You Showed Up: What We Learned from Asking “Does OLAP Need an ORM?”
Why we asked
Our ClickHouse guest post—Does OLAP Need an ORM?—was a call for dialogue, not a verdict. We wanted to hear from people building analytical backends every day. You delivered—on Hacker News, Reddit, and LinkedIn—so here’s what we learned and how it shapes the MooseStack (follow along on Github to see how this conversation affects development).
What we heard
1) Keep SQL first-class, add type-safety
Developers love the speed and clarity of plain SQL—especially for ad-hoc work.
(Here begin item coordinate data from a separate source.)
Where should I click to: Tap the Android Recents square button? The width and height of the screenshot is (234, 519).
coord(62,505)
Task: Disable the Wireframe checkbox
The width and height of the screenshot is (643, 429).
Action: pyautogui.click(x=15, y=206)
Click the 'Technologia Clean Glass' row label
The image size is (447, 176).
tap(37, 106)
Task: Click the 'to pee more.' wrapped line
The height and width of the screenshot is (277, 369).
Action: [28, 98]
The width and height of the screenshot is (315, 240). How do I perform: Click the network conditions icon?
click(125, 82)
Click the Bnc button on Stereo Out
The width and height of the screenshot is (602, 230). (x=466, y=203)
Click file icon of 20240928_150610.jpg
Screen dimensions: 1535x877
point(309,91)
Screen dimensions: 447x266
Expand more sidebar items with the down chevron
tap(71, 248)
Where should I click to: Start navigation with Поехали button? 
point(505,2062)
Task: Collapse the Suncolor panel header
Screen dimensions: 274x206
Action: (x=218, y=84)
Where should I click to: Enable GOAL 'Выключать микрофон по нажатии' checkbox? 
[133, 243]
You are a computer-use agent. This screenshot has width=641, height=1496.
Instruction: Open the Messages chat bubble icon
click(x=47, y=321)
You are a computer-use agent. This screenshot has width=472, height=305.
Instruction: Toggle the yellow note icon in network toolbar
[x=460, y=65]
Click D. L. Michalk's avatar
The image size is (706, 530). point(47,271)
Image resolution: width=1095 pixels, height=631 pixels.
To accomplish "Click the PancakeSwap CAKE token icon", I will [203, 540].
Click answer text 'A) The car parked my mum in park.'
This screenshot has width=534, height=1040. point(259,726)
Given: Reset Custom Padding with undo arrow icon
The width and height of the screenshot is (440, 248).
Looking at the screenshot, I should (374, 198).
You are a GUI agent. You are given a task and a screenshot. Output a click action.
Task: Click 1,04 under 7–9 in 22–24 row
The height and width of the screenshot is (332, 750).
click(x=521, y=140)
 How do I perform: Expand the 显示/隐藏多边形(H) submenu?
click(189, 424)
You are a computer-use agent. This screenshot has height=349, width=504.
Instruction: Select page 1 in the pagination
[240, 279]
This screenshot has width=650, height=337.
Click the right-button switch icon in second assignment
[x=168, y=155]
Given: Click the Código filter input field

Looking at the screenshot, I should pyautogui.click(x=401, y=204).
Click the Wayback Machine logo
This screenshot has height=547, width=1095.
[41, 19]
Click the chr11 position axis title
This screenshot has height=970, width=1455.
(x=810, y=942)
At the same time, teams want type-checked identifiers, safer composition, and linters that help both humans and LLM copilots avoid mistakes.
For raw SQL:
“I can’t imagine a faster way … than just writing some sql.”—bob1029, HN
For type-safe builders:
“It’s okay to lean into type-safe builders.”—DevRel engineer, LinkedIn; “…keeping our SQL up to date is tedious and somewhat error-prone.”—Fire_Arm_121, r/typescript
There was a split opinion about code or database as a source of truth:
“ORM provides an exact representation of your database in the codebase… huge plus for teams.”—ZwikHD, r/ClickHouse
c.f.
“The source of truth is the database itself… no one needs migrations to know the DB structure.”—angrynoah, r/ClickHouse
Our takeaway: MooseStack will continue to be SQL-first while strengthening type-safety and linting so queries are easy to write, review, and automate.
2) OLAP isn’t OLTP
The most consistent theme: OLAP benefits from dimensions, measures, time ops, rollups, pivots—not object-row mapping.
“For OLAP you … want rollups and drill downs … SQL isn’t wholly adequate.”—barrkel, HN.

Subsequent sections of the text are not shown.